### Task to complete:
Rewrite the part of the rows that opens with the line containing "Where should I" and closes with the line containing "click(x=23, y=163)", including the requests, and add 43 to every coordinate in the answers. Leave the pictures out.

### Entries shown:
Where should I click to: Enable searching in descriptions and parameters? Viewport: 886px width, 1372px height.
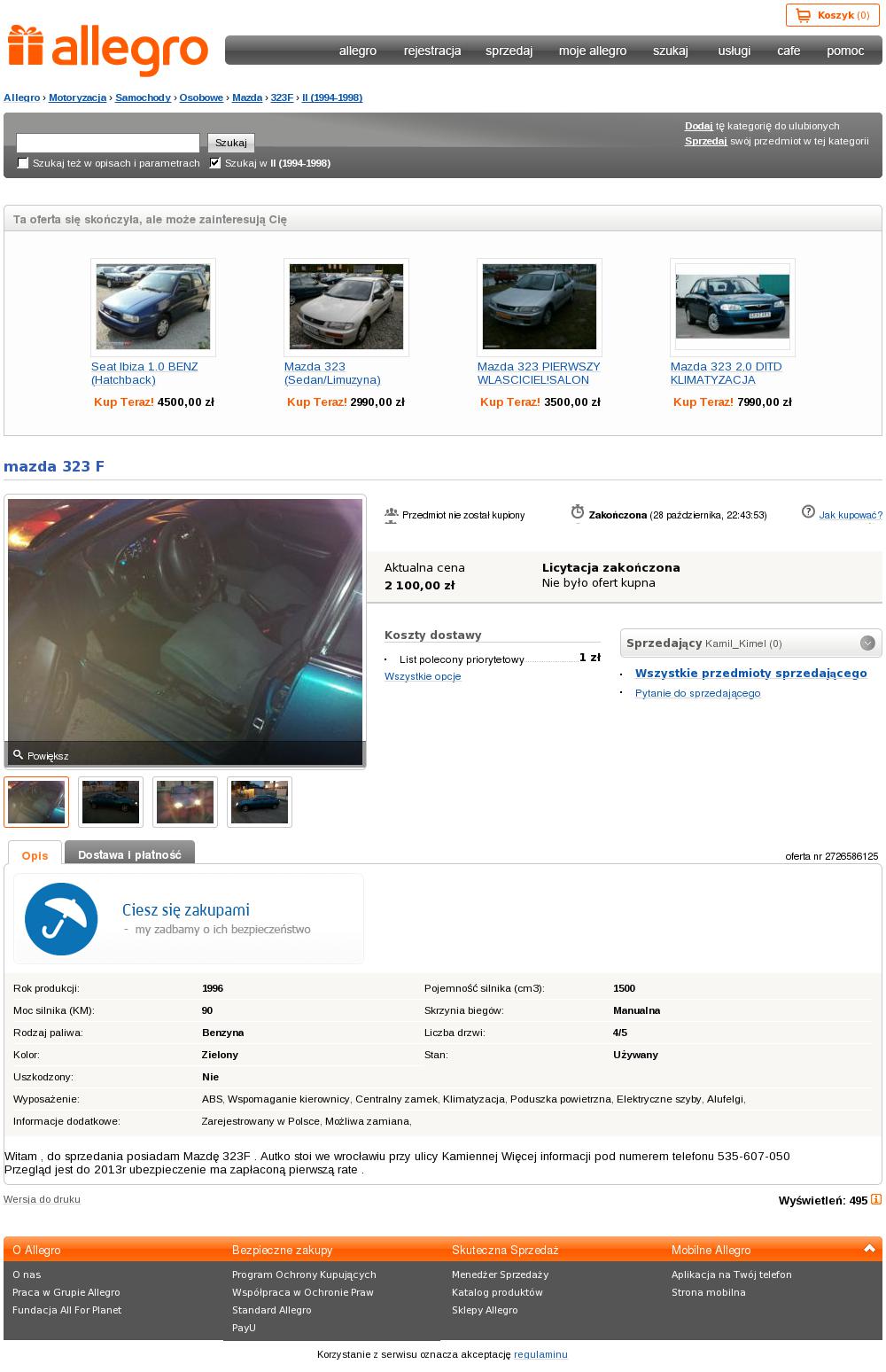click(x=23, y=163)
---
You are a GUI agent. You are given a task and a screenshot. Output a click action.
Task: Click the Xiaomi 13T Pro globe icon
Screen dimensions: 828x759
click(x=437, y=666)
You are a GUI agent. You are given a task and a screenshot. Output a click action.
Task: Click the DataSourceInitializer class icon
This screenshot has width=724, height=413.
---
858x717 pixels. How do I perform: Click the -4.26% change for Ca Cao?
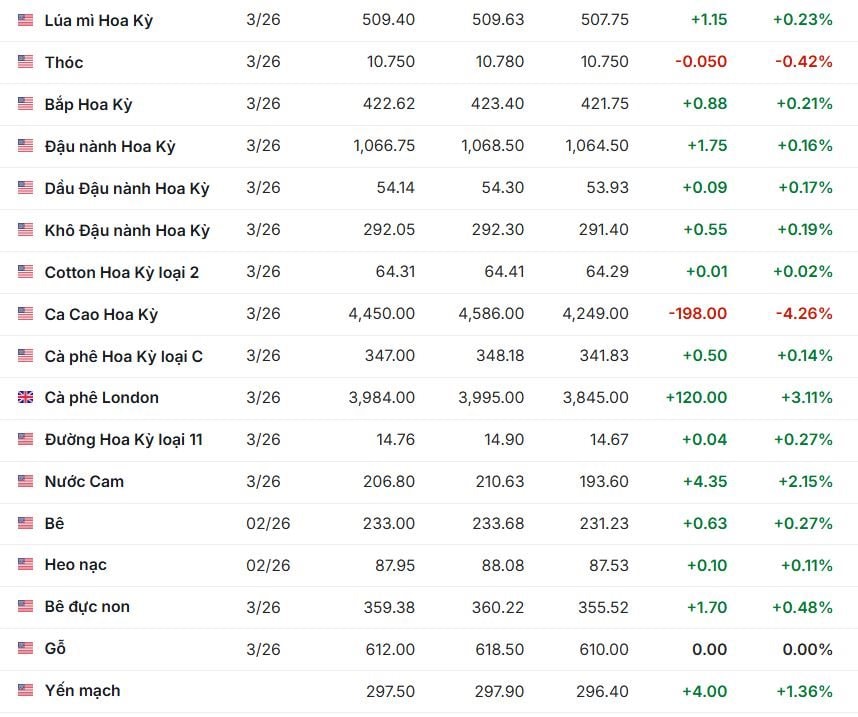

### Answer below:
Where should I click to: Enable searching in descriptions and parameters? Viewport: 886px width, 1372px height.
click(x=66, y=206)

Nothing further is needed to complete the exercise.